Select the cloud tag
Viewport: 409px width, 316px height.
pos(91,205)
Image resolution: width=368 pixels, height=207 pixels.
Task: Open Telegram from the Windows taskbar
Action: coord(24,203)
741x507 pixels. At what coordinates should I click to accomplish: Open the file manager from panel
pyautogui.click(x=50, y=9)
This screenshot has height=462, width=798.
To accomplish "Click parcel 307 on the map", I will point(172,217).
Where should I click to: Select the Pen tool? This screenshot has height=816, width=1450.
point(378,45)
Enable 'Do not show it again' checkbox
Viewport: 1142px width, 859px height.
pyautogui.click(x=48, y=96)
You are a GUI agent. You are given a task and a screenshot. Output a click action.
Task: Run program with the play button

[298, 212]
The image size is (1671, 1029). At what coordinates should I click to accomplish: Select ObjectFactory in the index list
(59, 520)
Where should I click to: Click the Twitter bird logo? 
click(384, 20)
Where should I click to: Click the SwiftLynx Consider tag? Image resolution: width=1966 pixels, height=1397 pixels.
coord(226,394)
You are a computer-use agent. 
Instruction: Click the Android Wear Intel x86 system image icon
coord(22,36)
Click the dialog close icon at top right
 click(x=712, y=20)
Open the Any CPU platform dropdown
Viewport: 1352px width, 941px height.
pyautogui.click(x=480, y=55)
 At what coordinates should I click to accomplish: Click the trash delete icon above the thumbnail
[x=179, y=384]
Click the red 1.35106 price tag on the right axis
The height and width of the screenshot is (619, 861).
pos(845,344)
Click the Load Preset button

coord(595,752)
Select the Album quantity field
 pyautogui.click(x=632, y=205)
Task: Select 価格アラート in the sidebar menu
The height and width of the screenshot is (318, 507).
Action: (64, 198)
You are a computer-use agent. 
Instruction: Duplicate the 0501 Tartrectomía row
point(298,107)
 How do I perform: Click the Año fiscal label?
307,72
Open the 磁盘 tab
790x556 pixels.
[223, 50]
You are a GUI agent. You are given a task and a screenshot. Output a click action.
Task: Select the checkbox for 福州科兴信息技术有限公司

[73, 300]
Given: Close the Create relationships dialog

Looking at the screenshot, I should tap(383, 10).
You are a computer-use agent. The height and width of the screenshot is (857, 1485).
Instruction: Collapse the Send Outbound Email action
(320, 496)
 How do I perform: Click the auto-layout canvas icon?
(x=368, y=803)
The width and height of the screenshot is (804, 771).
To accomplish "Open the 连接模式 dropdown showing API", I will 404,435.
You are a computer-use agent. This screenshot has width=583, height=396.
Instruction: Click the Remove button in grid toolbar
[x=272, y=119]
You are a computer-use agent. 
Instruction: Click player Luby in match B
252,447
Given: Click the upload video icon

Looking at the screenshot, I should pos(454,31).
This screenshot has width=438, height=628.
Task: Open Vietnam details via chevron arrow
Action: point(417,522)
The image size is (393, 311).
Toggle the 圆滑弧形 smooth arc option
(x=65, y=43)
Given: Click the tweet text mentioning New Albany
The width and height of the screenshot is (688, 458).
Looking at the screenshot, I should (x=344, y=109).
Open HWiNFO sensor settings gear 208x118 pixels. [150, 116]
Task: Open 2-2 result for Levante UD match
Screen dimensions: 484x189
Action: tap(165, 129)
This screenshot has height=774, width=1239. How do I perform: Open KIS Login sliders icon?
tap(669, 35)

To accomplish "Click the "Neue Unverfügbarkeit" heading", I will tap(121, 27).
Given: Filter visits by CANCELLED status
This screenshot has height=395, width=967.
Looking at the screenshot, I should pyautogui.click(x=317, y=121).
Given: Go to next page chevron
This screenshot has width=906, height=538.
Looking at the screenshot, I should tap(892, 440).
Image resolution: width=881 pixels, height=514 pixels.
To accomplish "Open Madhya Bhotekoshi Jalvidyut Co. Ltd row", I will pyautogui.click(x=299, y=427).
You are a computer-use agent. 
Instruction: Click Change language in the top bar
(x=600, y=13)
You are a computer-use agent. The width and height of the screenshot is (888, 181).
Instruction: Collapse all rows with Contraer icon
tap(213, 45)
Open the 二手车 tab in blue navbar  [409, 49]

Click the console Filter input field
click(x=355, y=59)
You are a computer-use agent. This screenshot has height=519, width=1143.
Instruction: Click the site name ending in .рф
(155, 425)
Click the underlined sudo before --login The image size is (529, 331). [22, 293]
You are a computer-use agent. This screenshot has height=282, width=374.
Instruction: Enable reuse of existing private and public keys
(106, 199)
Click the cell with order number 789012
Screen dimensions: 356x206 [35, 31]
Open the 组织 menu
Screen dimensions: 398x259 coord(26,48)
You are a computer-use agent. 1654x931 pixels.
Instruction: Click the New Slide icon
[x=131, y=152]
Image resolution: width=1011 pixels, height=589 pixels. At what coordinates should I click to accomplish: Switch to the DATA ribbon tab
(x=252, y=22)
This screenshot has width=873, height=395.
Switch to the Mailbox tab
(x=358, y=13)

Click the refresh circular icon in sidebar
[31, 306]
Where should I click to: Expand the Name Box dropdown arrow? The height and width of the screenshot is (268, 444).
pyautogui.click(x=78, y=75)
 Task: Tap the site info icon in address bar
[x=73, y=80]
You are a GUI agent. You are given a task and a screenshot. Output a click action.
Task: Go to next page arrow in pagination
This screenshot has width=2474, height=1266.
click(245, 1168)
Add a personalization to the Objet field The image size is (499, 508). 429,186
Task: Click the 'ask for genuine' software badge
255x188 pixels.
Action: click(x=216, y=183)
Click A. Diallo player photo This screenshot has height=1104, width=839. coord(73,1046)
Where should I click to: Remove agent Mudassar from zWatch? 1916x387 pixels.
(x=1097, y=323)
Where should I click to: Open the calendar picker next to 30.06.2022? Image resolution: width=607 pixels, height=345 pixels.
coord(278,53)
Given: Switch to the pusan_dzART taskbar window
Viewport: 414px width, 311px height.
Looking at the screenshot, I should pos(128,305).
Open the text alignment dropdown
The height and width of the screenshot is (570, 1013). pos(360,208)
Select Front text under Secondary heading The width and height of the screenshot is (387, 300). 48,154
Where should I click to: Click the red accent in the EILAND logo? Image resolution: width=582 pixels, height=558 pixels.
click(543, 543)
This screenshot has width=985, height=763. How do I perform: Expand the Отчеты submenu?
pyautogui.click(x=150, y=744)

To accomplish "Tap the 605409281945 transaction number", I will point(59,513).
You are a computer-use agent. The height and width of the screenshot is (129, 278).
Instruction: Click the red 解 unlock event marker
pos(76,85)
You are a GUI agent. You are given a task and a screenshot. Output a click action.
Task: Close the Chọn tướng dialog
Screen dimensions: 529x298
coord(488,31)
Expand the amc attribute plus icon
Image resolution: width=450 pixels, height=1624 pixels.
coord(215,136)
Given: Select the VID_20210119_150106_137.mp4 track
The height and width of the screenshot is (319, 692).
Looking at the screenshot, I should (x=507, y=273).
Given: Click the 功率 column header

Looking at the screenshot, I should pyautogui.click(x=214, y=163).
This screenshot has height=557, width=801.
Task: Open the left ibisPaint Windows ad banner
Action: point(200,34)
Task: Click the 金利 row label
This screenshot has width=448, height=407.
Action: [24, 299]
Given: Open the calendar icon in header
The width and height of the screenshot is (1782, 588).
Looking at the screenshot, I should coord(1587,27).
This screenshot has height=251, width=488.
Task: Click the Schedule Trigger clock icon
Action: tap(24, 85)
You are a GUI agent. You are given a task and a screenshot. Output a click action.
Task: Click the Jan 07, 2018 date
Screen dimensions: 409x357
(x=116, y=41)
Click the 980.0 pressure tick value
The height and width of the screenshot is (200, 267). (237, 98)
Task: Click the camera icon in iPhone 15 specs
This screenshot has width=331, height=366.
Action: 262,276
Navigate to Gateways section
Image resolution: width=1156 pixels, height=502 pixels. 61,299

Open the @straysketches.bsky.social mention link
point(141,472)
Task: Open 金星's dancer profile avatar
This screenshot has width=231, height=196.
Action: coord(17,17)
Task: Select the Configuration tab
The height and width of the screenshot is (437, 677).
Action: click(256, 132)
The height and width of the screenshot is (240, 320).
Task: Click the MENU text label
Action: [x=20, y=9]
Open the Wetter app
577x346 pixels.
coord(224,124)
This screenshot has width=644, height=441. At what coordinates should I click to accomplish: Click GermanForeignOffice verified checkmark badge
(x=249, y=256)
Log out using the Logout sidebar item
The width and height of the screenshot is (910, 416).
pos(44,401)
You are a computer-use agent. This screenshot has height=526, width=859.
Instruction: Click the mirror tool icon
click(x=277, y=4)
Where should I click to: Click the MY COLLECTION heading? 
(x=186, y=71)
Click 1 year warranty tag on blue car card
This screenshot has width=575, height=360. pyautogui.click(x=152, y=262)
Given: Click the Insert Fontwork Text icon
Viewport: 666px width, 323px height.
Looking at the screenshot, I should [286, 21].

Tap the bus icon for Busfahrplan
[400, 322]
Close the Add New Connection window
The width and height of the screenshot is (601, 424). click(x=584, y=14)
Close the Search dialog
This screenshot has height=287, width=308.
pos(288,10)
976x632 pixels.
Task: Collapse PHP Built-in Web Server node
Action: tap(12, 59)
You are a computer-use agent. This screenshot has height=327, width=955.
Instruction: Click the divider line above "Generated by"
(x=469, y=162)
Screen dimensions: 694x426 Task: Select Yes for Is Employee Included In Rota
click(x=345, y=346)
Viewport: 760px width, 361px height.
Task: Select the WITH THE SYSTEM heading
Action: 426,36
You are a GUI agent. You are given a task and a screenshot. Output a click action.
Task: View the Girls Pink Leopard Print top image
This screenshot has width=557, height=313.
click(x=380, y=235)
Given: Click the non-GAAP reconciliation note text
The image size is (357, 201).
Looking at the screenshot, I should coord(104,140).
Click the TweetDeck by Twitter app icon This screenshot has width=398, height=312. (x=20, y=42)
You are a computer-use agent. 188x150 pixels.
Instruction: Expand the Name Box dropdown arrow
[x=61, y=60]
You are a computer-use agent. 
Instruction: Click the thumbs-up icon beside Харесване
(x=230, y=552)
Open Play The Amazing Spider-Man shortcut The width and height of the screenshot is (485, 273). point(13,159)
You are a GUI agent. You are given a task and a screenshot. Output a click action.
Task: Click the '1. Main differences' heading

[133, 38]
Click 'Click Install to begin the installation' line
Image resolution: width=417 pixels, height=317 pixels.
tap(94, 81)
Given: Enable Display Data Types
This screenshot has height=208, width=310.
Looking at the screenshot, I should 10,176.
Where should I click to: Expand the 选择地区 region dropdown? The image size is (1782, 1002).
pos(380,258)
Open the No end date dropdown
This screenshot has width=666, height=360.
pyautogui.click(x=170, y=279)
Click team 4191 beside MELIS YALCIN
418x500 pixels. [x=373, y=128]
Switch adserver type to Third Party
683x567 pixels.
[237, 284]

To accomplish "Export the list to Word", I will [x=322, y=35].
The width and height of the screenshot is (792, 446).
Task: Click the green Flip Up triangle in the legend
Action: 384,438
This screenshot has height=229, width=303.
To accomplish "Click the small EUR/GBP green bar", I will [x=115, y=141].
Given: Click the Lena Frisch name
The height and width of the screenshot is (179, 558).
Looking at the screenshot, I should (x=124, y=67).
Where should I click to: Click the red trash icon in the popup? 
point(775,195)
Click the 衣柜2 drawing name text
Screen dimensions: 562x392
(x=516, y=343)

> **PROBLEM DESCRIPTION**:
Output the lines from the start of the records through the line containing "pyautogui.click(x=50, y=9)", inclusive, as a JSON list of strings with one string per line and blank lines omitted.

> **TASK RESPONSE**:
[
  "Select the cloud tag",
  "Viewport: 409px width, 316px height.",
  "pos(91,205)",
  "Image resolution: width=368 pixels, height=207 pixels.",
  "Task: Open Telegram from the Windows taskbar",
  "Action: coord(24,203)",
  "741x507 pixels. At what coordinates should I click to accomplish: Open the file manager from panel",
  "pyautogui.click(x=50, y=9)"
]